Property division is often more complicated in a high-asset breakup. Certain assets are hard to value accurately. You may need to consult a forensic accountant to help gather evidence and information. Here are several classes of assets that may require special knowledge.
In a high-asset divorce, you likely have real estate beyond the marital home. Examples include vacation homes, rental properties and real estate investments. Such assets may have few comparable properties available, so getting an accurate assessment can be challenging.
You and your spouse may have multiple retirement plans, including stocks, mutual funds, 401(k) plans or pensions. Transferring funds from one party to the other may incur penalties. You need to understand the tax implications as well.
Closely held private businesses are much more difficult to value than publicly traded corporations. Private family firms do not need to disclose financial information in filings with the Securities and Exchange Commission. Therefore, calculating their value sometimes requires extensive research.
Personal collections present distinct valuation challenges.

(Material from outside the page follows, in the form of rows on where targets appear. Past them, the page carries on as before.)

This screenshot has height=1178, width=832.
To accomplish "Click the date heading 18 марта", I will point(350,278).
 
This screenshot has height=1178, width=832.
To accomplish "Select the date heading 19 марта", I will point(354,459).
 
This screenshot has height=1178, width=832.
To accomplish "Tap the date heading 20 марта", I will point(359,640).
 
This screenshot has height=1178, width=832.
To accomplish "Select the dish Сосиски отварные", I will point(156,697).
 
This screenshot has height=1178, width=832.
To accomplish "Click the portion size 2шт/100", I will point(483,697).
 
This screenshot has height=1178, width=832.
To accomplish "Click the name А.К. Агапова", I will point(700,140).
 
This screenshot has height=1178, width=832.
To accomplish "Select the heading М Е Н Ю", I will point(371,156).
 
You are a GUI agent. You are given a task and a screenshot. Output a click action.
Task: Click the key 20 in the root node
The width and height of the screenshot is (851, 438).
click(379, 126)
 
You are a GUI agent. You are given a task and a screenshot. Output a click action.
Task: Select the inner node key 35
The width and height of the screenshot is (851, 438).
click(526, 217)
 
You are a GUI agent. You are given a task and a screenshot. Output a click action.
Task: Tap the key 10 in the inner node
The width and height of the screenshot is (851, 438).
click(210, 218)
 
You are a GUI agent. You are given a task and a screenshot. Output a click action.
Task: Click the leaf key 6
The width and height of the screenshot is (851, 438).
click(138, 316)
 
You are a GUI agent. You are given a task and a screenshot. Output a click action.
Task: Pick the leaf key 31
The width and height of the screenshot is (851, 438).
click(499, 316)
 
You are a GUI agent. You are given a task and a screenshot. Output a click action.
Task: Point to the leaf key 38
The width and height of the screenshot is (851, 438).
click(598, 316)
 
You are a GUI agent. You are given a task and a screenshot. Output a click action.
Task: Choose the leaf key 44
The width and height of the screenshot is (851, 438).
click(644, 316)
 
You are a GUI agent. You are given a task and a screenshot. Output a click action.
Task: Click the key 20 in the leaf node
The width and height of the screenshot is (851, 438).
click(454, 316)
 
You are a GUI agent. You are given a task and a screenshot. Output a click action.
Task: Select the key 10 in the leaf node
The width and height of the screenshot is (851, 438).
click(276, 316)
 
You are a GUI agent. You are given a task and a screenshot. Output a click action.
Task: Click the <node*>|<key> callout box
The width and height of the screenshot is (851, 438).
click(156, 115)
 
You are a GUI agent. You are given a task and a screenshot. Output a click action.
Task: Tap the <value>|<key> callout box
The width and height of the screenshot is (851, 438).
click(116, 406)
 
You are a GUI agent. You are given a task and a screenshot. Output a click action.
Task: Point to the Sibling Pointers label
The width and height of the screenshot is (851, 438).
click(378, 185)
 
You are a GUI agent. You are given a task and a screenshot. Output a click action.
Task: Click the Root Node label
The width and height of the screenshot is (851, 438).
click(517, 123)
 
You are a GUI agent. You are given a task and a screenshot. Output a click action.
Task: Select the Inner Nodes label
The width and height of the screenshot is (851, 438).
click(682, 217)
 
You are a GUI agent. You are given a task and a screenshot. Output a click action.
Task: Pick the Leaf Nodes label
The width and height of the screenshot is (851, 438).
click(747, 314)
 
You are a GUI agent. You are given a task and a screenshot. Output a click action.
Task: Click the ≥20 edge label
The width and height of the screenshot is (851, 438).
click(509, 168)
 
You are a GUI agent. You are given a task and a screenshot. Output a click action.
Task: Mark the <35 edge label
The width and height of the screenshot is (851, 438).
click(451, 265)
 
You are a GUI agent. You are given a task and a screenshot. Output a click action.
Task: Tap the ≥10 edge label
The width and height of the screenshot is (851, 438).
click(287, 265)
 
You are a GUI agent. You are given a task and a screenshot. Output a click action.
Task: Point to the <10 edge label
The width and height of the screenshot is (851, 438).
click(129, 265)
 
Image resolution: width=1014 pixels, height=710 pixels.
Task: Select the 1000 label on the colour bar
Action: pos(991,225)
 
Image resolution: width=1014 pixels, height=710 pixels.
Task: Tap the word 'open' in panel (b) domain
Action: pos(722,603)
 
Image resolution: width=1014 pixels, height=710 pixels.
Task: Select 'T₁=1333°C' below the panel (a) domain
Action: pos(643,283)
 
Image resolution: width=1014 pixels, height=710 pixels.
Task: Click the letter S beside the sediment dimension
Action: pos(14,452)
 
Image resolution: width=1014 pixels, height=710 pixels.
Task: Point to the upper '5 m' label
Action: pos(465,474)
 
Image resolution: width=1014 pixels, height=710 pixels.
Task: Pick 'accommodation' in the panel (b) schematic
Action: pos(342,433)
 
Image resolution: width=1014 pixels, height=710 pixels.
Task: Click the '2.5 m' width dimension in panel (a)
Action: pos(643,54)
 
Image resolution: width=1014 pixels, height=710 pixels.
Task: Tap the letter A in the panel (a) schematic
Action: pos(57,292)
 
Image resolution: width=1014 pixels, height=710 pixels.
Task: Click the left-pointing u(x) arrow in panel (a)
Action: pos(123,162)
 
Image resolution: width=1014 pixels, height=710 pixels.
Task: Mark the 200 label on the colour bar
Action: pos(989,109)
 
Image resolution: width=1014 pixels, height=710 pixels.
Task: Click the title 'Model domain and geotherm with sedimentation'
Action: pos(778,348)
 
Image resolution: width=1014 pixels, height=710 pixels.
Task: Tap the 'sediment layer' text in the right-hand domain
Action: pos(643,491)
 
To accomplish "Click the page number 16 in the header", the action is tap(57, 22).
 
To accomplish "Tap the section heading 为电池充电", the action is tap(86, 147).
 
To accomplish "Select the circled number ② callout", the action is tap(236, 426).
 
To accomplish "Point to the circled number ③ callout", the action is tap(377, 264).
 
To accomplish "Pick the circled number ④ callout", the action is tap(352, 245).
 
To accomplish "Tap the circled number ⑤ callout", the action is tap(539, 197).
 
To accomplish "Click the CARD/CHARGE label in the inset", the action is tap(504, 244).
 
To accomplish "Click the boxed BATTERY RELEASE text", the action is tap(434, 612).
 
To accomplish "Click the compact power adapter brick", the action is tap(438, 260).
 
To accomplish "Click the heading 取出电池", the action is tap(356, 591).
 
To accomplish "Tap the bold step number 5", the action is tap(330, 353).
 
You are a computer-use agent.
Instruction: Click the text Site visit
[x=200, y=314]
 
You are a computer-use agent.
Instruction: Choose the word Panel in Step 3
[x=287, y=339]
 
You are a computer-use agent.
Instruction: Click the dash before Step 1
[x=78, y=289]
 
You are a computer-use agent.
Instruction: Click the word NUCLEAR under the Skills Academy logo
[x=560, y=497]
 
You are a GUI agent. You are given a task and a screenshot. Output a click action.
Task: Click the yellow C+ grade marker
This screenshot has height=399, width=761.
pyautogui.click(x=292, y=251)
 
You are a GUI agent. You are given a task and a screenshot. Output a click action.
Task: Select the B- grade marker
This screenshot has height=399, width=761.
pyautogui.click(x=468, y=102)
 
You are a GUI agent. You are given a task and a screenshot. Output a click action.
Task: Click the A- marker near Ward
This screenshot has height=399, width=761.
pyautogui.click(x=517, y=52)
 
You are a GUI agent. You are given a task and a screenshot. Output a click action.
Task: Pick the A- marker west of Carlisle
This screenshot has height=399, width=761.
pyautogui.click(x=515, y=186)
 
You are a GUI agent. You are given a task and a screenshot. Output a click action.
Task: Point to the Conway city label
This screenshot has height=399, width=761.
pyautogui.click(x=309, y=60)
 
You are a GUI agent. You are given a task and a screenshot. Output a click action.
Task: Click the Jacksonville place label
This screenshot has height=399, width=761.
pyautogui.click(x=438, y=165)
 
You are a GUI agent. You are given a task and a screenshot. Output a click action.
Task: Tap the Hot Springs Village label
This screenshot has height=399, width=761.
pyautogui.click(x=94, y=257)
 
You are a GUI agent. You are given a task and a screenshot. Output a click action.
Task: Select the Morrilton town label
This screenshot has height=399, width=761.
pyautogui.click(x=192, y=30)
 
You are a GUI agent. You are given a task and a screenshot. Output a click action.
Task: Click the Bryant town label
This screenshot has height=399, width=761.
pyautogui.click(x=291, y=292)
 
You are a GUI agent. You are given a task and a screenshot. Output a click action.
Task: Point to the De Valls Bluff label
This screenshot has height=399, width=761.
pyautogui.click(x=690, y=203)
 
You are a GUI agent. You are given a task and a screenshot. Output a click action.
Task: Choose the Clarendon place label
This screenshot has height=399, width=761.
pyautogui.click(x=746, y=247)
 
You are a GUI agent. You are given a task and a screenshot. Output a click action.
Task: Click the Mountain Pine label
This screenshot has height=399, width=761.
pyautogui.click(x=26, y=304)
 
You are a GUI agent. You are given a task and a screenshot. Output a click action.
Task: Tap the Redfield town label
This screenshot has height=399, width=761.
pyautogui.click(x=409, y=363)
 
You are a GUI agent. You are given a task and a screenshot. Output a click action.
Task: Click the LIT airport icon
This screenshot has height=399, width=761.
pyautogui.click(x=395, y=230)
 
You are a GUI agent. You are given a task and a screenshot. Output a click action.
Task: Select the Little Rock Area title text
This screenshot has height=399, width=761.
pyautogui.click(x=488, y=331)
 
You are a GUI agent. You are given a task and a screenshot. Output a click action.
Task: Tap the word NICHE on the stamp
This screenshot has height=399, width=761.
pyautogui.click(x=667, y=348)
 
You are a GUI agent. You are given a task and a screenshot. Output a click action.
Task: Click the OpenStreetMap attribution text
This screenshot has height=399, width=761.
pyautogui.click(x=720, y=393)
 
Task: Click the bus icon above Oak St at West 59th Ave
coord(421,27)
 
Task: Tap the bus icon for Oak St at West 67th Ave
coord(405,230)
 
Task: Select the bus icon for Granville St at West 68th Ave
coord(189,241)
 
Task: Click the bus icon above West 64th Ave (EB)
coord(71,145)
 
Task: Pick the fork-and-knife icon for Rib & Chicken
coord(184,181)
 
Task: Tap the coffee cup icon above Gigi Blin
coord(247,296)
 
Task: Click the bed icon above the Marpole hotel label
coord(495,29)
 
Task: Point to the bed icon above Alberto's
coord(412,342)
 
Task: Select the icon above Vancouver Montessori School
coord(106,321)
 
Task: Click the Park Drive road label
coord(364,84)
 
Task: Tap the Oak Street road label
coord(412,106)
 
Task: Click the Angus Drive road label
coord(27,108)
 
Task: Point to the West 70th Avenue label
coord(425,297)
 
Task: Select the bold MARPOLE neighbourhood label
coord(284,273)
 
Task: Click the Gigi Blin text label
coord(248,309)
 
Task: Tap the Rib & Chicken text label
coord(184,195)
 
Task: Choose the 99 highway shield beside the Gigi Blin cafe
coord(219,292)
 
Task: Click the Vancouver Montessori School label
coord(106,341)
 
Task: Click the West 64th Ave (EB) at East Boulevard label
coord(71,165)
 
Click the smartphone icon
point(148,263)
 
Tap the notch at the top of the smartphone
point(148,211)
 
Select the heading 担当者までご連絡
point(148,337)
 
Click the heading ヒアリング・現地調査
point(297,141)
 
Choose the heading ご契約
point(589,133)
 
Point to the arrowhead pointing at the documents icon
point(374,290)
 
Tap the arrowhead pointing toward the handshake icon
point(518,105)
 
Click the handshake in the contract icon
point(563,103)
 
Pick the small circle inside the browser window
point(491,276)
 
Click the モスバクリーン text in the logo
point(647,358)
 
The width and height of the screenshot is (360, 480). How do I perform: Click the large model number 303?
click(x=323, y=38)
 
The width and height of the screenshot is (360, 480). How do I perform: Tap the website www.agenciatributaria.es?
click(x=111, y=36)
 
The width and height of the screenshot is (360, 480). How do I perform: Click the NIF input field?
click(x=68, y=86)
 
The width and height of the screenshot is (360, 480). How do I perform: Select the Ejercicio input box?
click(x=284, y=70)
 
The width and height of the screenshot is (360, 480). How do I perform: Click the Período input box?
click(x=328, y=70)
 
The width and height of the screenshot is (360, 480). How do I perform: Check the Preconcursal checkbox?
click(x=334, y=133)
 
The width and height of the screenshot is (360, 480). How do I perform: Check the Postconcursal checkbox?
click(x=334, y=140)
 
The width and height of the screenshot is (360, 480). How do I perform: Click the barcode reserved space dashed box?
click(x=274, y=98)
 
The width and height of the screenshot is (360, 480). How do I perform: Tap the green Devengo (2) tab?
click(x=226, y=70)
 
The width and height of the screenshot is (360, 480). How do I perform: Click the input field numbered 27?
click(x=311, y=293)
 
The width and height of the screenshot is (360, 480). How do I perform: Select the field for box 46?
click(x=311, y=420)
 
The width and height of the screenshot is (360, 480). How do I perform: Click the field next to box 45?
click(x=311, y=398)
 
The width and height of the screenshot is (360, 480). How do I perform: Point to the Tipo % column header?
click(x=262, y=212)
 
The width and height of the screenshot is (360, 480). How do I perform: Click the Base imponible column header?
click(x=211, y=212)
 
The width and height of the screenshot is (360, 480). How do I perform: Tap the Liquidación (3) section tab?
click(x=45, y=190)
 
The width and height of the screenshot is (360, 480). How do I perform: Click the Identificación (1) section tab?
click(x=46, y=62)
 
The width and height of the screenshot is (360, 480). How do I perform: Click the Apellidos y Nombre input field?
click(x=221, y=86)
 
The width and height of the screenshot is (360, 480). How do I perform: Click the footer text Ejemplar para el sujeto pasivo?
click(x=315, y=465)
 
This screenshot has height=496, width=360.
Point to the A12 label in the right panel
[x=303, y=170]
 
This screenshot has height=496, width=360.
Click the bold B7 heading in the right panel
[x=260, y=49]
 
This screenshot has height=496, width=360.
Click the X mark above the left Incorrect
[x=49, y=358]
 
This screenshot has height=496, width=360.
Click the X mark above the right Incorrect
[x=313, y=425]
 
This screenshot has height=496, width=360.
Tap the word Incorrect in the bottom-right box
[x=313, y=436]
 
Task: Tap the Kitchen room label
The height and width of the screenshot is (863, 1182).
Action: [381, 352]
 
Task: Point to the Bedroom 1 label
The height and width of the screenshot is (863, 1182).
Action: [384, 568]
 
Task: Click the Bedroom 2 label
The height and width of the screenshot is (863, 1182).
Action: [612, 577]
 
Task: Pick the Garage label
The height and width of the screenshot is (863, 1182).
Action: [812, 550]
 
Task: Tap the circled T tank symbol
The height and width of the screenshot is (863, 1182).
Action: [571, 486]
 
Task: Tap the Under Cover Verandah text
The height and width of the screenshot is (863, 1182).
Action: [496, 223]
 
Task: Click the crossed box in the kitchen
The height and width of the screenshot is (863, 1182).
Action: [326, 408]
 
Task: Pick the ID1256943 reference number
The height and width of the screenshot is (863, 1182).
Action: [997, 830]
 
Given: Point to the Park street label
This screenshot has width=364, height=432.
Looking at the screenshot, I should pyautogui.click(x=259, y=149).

You or your spouse may treasure the works of art, classic automobiles or antiques you have amassed over the years. However, their market value may differ greatly from their importance to you. To further complicate matters, each item may be worth much more or less than what you paid for them.
You enjoyed a comfortable lifestyle during your marriage; you want that lifestyle to continue after the divorce. It is crucial to get solid professional advice when so much is on the line.